Medicare Claims Processing Manual, Ch. 23, § 80.8.1, available at www.cms.hhs.gov/manuals/downloads/clm104c23.pdf. The "false claim" occurs, according to the Department of Health and Human Services Office of Inspector General ("OIG"), because a "provider, practitioner, or supplier who routinely waives Medicare copayments or deductibles is misstating its actual charge." Department of Health and Human Services, Publication of OIG Special Fraud Alerts, 59 F.R. 65372, 65374-65375 (Dec. 19, 1994). In turn, the Medicare program pays more than it should for a particular visit. See id. at 65375 (providing the following example of a false claim: "If a supplier claims that its charge for a service is $100, but routinely waives the co-payment, the actual charge is $80. Medicare should be paying 80% of $80 (or $64), rather than 80% of $100 (or $80). As a result of the supplier's misrepresentation, the Medicare program is paying $16 more than it should for the service."). The OIG explained that one exception to "prohibition against waiving copayments and deductibles is that providers . . . may forgive the copayment in consideration of a particular patient's financial hardship." Id. However, this exception "should be used occasionally to address the special financial needs of a particular patient," and "[e]xcept in such special cases, a good faith effort to collect deductibles and copayments must be made." Id.

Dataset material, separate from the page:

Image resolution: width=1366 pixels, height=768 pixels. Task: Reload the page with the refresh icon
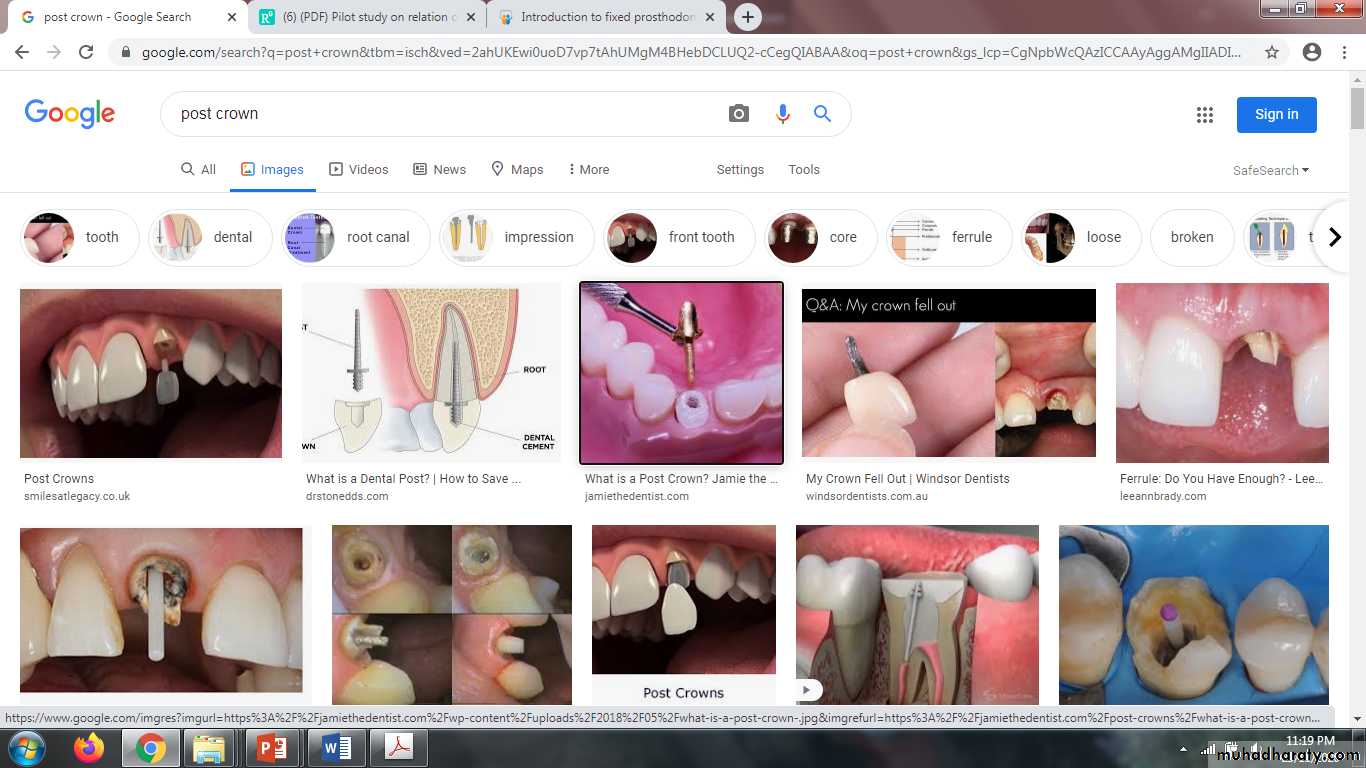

The Court finds that Relator's allegations are sufficient to state a claim for FCA violations. Relator has alleged the precise scenario outlined in the Medicare Claims Processing Claims Manual by alleging that EOOC routinely waived the collection of coinsurance from a beneficiary — namely, the patient identified in Paragraphs 27(a)-(f). The claims identified in these sections satisfy the falsity element because EOOC misstated the actual charge. Relator further alleges that EOOC engaged in this practice knowingly because EOOC failed to waive the co-insurance for the majority of patients, thereby evidencing its knowledge that the practice was fraudulent.

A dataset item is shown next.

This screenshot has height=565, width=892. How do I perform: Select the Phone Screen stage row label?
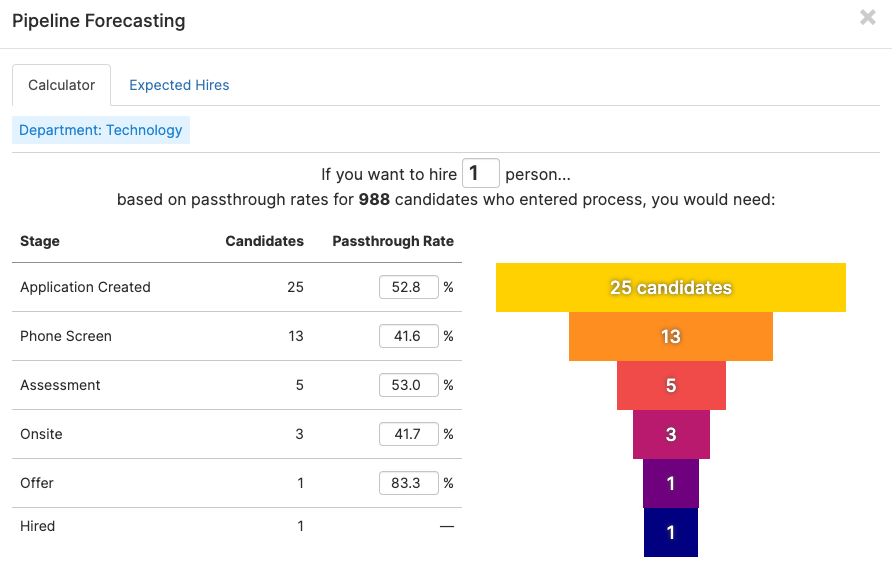pos(66,336)
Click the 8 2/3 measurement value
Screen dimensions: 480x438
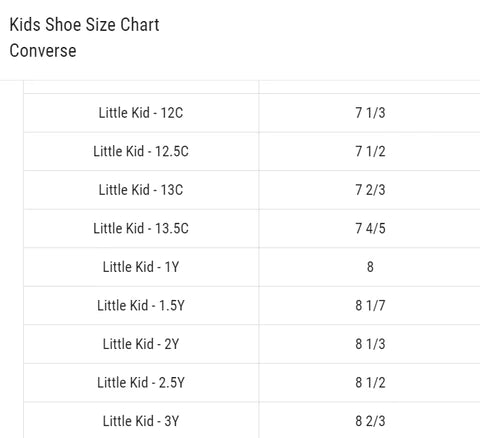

EOOC argues that Relator fails to state a claim because she has not alleged that "the purpose of any purported insurance only billing was to induce patients to obtain Medicare services." (Br. in Support of Mot. to Dismiss 37.) While this argument is certainly relevant to Relator's antikickback theory of FCA liability, see United States v. McClatchey, 217 F. 3d. 823, 835 (10th Cir. 2000) (discussing and adopting the "one purpose" test in context of anti-kickback claim); United States ex rel. Franklin v. Parke-Davis, Div. of Warner-Lambert Co., 147 F. Supp. 2d 39, 54 (D. Mass. 2001) (same), the argument is not relevant to Relator's more straight-forward theory that the practice resulted in the submission of facially false claims on the dates alleged. The Court finds Relator's allegations sufficient to satisfy the FCA's scienter requirement because Relator alleges that EOOC knowingly lied to the United States regarding the amount charged to a particular patient, without regard to EOOC's underlying motivation for lying.

EOOC also contends that Relator's allegations fail to state a claim because Relator has not alleged that waivers of co-insurance or deductibles by EOOC are "routine." (Br. in Support of Mot. to Dismiss 37.) However, the relevant manual provides that physicians "who routinely waive the collection of deductible or coinsurance from a beneficiary constitute a violation of the law pertaining to false claims and kickbacks." Medicare Claims Processing Manual, Ch. 23, § 80.8.1, available at www.cms.hhs.gov/manuals/downloads/clm104c23.pdf (emphasis added). In this case, Relator alleges that EOOC waived co-insurance for one particular patient for every visit the patient made between July 28, 2003 and February 9, 2004. This indicates that the waiver for this particular patient was purposeful and was done "routinely." EOOC appears to contend that a "routine" practice must involve numerous patients; however, this is contrary to the "a beneficiary" language contained in the manual. In addition, the crux of Relator's claim is that EOOC made a special exception for one particular patient, and that this practice resulted in the submission of knowing false claims for that patient. The Court sees no reason to impose a requirement that the practice involved more than one patient or even more than one occurrence, since liability arises under § 3729(a)(1) and (2) upon the submission of any false claim or using of any false record. Accordingly, Relator's allegations are sufficient to state a claim for FCA liability based on the false claims submitted as a result of the alleged practice of waiving co-insurance.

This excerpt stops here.